In 2014, our collaboration with him and ECO City deepened when we developed and launched a Neighborhood Soil Rebuilders (NSR) composter train-the-trainer program, which we piloted in the DC metro area. That marked the beginning of a decade of ongoing partnerships: replicating the NSR program in Baltimore, Atlanta, and Philadelphia; building trommel screeners for community sites in Baltimore; starting a demo solar-powered site; teaching worm composting workshops; and so much more. Graduates of our programs are now running sites all over Maryland, District of Columbia, and beyond.

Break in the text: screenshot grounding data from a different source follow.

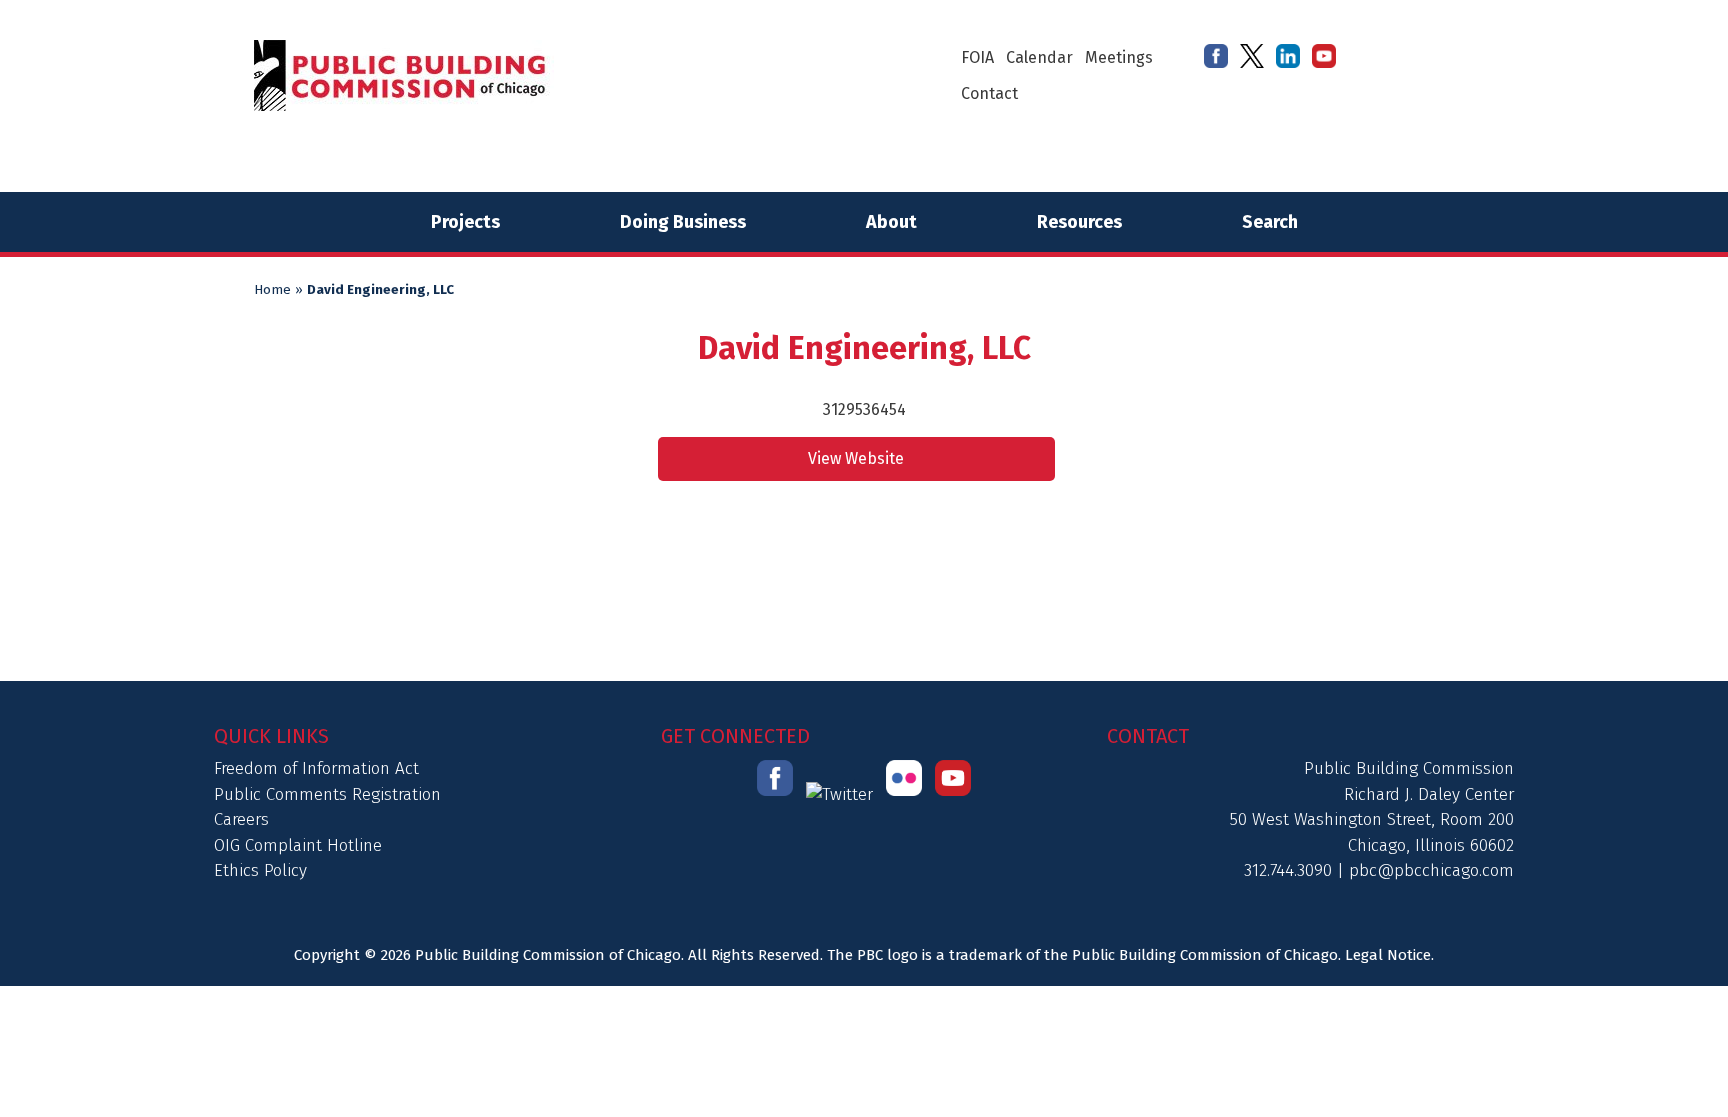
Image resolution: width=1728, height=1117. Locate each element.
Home (272, 290)
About (891, 222)
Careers (241, 819)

In 2024, to mark ILSR’s 50th anniversary, we honored Benny Erez with a Self-Reliance Life Time Achievement Award. I can’t think of anyone more deserving. In presenting the award, I noted these reasons for honoring him:
- For his outsized influence on our work;
- For developing and launching with us our Neighborhood Soil Rebuilders Composter train-the-trainer program;
- For integrating compost as an essential part of organic urban farming and growing local food to serve those traditionally left out of healthy food networks;
- For being so essential in modeling, local self-reliance by guiding the development of ECO City Farms, now with three farms, including an 11-acre new site that serves as an incubator farm for other farmers;
- For showing that self-reliance can be DIY with repurposed materials whether old shipping containers for compost systems or buildings, or erosion pipes found on the side of the road;
- For being a peacemaker, traveling to the West Bank more than once to promote peaceful co-existence and nonviolence on the basis of improving soil and growing food together (we all need food!);
- For having a vision of what’s possible, sharing that vision, showing people it’s possible, working to make it a reality;
- For being an all-around mensch; and
- For teaching so many to carry on this important work before he retired.
In accepting the award, he acknowledged,
“I’m not a good speaker, I’m a doer.”
That he was. And we are so grateful for all the seeds of knowledge and life he planted in his communities and far beyond.
You will be forever remembered, my friend.